**Exercise goal:** Take the line that contains "Task: Click the water" in the data below and each line after it, through the last, and repeat them unchanged.

**Excerpts from a dataset:**
- - - -

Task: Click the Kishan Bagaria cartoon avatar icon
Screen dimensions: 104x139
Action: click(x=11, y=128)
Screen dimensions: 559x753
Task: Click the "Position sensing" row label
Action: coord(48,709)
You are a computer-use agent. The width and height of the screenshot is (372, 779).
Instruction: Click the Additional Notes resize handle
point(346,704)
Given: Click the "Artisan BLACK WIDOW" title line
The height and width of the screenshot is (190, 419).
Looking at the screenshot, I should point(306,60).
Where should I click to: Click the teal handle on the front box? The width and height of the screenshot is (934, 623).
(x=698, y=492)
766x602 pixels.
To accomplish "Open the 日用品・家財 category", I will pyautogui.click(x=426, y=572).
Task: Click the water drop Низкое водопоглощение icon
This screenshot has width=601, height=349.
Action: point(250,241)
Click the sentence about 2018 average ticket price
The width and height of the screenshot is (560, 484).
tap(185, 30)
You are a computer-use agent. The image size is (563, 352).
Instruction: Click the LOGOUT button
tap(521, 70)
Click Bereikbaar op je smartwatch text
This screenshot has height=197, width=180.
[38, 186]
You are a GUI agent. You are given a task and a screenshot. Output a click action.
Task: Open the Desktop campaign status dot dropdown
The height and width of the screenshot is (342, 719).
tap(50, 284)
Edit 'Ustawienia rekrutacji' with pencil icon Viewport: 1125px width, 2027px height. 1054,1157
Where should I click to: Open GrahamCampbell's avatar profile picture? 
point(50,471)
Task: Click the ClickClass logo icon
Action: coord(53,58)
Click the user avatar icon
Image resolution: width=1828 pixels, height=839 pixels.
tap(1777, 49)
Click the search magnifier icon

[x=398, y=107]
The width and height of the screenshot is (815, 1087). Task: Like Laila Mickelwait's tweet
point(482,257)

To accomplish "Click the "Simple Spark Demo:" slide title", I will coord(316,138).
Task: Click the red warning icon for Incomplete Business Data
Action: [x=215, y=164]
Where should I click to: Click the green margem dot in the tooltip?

- - - -

**Exercise response:**
Task: Click the water drop Низкое водопоглощение icon
This screenshot has width=601, height=349.
Action: point(250,241)
Click the sentence about 2018 average ticket price
The width and height of the screenshot is (560, 484).
tap(185, 30)
You are a computer-use agent. The image size is (563, 352).
Instruction: Click the LOGOUT button
tap(521, 70)
Click Bereikbaar op je smartwatch text
This screenshot has height=197, width=180.
[38, 186]
You are a GUI agent. You are given a task and a screenshot. Output a click action.
Task: Open the Desktop campaign status dot dropdown
The height and width of the screenshot is (342, 719).
tap(50, 284)
Edit 'Ustawienia rekrutacji' with pencil icon Viewport: 1125px width, 2027px height. 1054,1157
Where should I click to: Open GrahamCampbell's avatar profile picture? 
point(50,471)
Task: Click the ClickClass logo icon
Action: coord(53,58)
Click the user avatar icon
Image resolution: width=1828 pixels, height=839 pixels.
tap(1777, 49)
Click the search magnifier icon

[x=398, y=107]
The width and height of the screenshot is (815, 1087). Task: Like Laila Mickelwait's tweet
point(482,257)

To accomplish "Click the "Simple Spark Demo:" slide title", I will coord(316,138).
Task: Click the red warning icon for Incomplete Business Data
Action: [x=215, y=164]
Where should I click to: Click the green margem dot in the tooltip?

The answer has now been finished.